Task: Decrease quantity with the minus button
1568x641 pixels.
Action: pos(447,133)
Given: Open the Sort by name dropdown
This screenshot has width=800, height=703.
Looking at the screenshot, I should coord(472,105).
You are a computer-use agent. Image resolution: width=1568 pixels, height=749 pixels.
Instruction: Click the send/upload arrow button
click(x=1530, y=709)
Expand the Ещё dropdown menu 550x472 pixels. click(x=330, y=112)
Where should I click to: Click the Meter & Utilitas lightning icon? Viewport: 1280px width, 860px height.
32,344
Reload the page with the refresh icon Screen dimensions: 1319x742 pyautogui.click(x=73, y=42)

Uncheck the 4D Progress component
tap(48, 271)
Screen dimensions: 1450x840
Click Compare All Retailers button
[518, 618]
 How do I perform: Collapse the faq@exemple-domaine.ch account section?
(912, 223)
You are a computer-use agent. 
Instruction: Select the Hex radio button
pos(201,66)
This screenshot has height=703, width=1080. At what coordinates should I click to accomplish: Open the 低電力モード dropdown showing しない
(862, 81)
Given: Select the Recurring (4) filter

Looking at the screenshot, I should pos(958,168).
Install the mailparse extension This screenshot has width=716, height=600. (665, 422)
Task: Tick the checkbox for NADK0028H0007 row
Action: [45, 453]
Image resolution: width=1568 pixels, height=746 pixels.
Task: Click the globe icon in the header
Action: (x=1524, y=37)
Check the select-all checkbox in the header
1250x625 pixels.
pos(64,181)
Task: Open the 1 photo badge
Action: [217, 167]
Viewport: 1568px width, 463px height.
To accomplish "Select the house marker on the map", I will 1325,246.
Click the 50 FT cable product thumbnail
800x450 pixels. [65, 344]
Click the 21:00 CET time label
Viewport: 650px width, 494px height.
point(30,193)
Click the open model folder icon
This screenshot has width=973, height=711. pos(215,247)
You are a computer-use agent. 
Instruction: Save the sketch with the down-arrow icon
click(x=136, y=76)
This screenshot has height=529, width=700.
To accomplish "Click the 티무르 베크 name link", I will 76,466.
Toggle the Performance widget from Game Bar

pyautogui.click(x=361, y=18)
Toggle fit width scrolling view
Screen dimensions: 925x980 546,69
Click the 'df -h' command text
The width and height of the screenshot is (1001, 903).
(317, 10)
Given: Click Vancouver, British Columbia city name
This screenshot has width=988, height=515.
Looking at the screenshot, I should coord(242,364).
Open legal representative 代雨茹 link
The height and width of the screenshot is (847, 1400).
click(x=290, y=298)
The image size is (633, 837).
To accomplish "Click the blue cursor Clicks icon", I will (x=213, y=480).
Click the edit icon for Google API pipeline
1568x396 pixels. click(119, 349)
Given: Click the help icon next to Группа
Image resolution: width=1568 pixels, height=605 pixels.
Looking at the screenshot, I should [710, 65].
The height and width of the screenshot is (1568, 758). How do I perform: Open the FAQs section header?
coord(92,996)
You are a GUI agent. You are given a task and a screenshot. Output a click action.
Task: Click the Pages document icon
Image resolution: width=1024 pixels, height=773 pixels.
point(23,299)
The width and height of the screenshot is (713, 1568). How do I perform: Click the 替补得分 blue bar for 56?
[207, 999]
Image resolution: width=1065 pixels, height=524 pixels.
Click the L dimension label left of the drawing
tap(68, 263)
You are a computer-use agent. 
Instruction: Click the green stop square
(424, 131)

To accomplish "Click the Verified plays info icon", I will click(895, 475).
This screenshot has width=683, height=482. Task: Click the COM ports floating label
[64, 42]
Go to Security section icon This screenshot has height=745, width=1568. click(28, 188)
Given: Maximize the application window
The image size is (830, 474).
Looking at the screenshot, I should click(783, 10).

================

TASK PROMPT:
Transcribe the records. Keep every word exactly as it stands.

SOLUTION BELOW:
Task: Decrease quantity with the minus button
1568x641 pixels.
Action: pos(447,133)
Given: Open the Sort by name dropdown
This screenshot has width=800, height=703.
Looking at the screenshot, I should coord(472,105).
You are a computer-use agent. Image resolution: width=1568 pixels, height=749 pixels.
Instruction: Click the send/upload arrow button
click(x=1530, y=709)
Expand the Ещё dropdown menu 550x472 pixels. click(x=330, y=112)
Where should I click to: Click the Meter & Utilitas lightning icon? Viewport: 1280px width, 860px height.
32,344
Reload the page with the refresh icon Screen dimensions: 1319x742 pyautogui.click(x=73, y=42)

Uncheck the 4D Progress component
tap(48, 271)
Screen dimensions: 1450x840
Click Compare All Retailers button
[518, 618]
 How do I perform: Collapse the faq@exemple-domaine.ch account section?
(912, 223)
You are a computer-use agent. 
Instruction: Select the Hex radio button
pos(201,66)
This screenshot has height=703, width=1080. At what coordinates should I click to accomplish: Open the 低電力モード dropdown showing しない
(862, 81)
Given: Select the Recurring (4) filter

Looking at the screenshot, I should pos(958,168).
Install the mailparse extension This screenshot has width=716, height=600. (665, 422)
Task: Tick the checkbox for NADK0028H0007 row
Action: [45, 453]
Image resolution: width=1568 pixels, height=746 pixels.
Task: Click the globe icon in the header
Action: (x=1524, y=37)
Check the select-all checkbox in the header
1250x625 pixels.
pos(64,181)
Task: Open the 1 photo badge
Action: [217, 167]
Viewport: 1568px width, 463px height.
To accomplish "Select the house marker on the map", I will 1325,246.
Click the 50 FT cable product thumbnail
800x450 pixels. [65, 344]
Click the 21:00 CET time label
Viewport: 650px width, 494px height.
point(30,193)
Click the open model folder icon
This screenshot has width=973, height=711. pos(215,247)
You are a computer-use agent. 
Instruction: Save the sketch with the down-arrow icon
click(x=136, y=76)
This screenshot has height=529, width=700.
To accomplish "Click the 티무르 베크 name link", I will 76,466.
Toggle the Performance widget from Game Bar

pyautogui.click(x=361, y=18)
Toggle fit width scrolling view
Screen dimensions: 925x980 546,69
Click the 'df -h' command text
The width and height of the screenshot is (1001, 903).
(317, 10)
Given: Click Vancouver, British Columbia city name
This screenshot has width=988, height=515.
Looking at the screenshot, I should coord(242,364).
Open legal representative 代雨茹 link
The height and width of the screenshot is (847, 1400).
click(x=290, y=298)
The image size is (633, 837).
To accomplish "Click the blue cursor Clicks icon", I will (x=213, y=480).
Click the edit icon for Google API pipeline
1568x396 pixels. click(119, 349)
Given: Click the help icon next to Группа
Image resolution: width=1568 pixels, height=605 pixels.
Looking at the screenshot, I should [710, 65].
The height and width of the screenshot is (1568, 758). How do I perform: Open the FAQs section header?
coord(92,996)
You are a GUI agent. You are given a task and a screenshot. Output a click action.
Task: Click the Pages document icon
Image resolution: width=1024 pixels, height=773 pixels.
point(23,299)
The width and height of the screenshot is (713, 1568). How do I perform: Click the 替补得分 blue bar for 56?
[207, 999]
Image resolution: width=1065 pixels, height=524 pixels.
Click the L dimension label left of the drawing
tap(68, 263)
You are a computer-use agent. 
Instruction: Click the green stop square
(424, 131)

To accomplish "Click the Verified plays info icon", I will click(895, 475).
This screenshot has width=683, height=482. Task: Click the COM ports floating label
[64, 42]
Go to Security section icon This screenshot has height=745, width=1568. click(28, 188)
Given: Maximize the application window
The image size is (830, 474).
Looking at the screenshot, I should click(783, 10).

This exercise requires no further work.